# TEXT EXCERPT

◆ ◆ ◆

The only other position available in Peru was a church-planting position in the Andes Mountains.
 
“We weren’t thinking mountains,” Brian said. “But God showed us Isaiah 52:7, which says, ‘How beautiful on the mountains are the feet of those who bring good news.’”
 
With a long-term plan in place, the Penningtons moved to San Jose, Costa Rica, for a year of language training. But the curveballs didn’t stop.
 
“We thought we were going to Huaraz, a city of 50,000,” Brian said. “And we’re from a city.... We thought, ‘Well, we can do 50,000 people. That’s still city-ish.’
 
Just one week before moving from Costa Rica to Peru, the Penningtons were surprised again. Their future supervisor, who had originally written the job request, lived in Huaraz. But the Penningtons would actually be working three hours outside the city in a rural town of less than 3,000. They also were told they would be changing supervisors.
 
Although nothing seemed to be going according to plan, the Penningtons still felt confident in their call. Not knowing what to expect, they switched gears and moved to the tiny mountain town of Chavin de Huantar. They were ready to be Christ’s heart, hands and voice to the people of the Peruvian Andes.
 
Two weeks after arriving in Chavin, they met Patricia de Loarte, a Chavin native who had been living in the Peruvian capital of Lima. Patricia, a Baptist believer, had recently moved back to Chavin and had been looking for a church.
 
“We had been praying to find somebody to start an outreach group with,” Jennifer said. “And she had just moved into town and had been praying for a community of Baptist believers. To her, we were an answer to prayer. And it was an answer to prayer for us because here was someone that God had placed in our path who said, ‘Come to my house. I want to start a Bible study group.’”
 
“God knew exactly what we needed, and exactly what Patricia needed, and He just put us together,” Brian said.
 
With Patricia’s help, the Penningtons began a small Bible study where Peruvian believers study Scripture and learn to share the Gospel with others in their community.

◆ ◆ ◆

# RAW RECORDS
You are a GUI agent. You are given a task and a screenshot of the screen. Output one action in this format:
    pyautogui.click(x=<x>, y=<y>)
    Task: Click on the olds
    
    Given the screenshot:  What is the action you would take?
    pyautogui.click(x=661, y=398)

◆ ◆ ◆

# SET TASK 1
Answer these questions from the text about the Penningtons' mission in Peru:
(a) Where did the Penningtons spend a year in language training?
(b) About how many people lived in the rural town where they would actually be working?
(c) In which city had Patricia de Loarte been living before she moved back to Chavin?
# SET TASK 2
Write the passage that follows the text about the Penningtons' mission in Peru, starting after its last sentence.

# TASK RESPONSE 1
(a) San Jose, Costa Rica.
(b) Fewer than 3,000.
(c) Lima, the Peruvian capital.

# TASK RESPONSE 2
 
“The presence of [the Pennington family] is something that attracts attention of the people here, because they are foreigners,” Patricia said. “It is a blessing to have brothers here where we live, to be able to talk with them, to discuss the Word. The people here accept them, but they are curious as to why they are here. When we go out with them to small communities everyone exclaims, ‘Gringos! Look, gringos!’”
 
As the group grew, Brian began teaching oral Bible storying as a way of sharing the gospel with those who can’t read. Many Peruvians living in rural areas outside Chavin only speak Quechua – a difficult, indigenous language. Teaching bilingual believers in Chavin to tell Bible stories helps spread the gospel to other Peruvian villages where Quechua would be a major obstacle for most North American missionaries.
 
Patricia, a passionate evangelist and promoter of Bible storying, has also invited members of her former church in Lima to make missions trips to villages around Chavin. She encourages them to use storying as a primary method of evangelism.
 
“My prayer request is to reach the whole community,” she said. “I offer this community to the Lord, so that we can see souls come to the Lord and know the Word, and meet with us.
 
“I think she realizes storying is a way she can tell others,” Jennifer said. “She sees this can be beneficial to so many people.”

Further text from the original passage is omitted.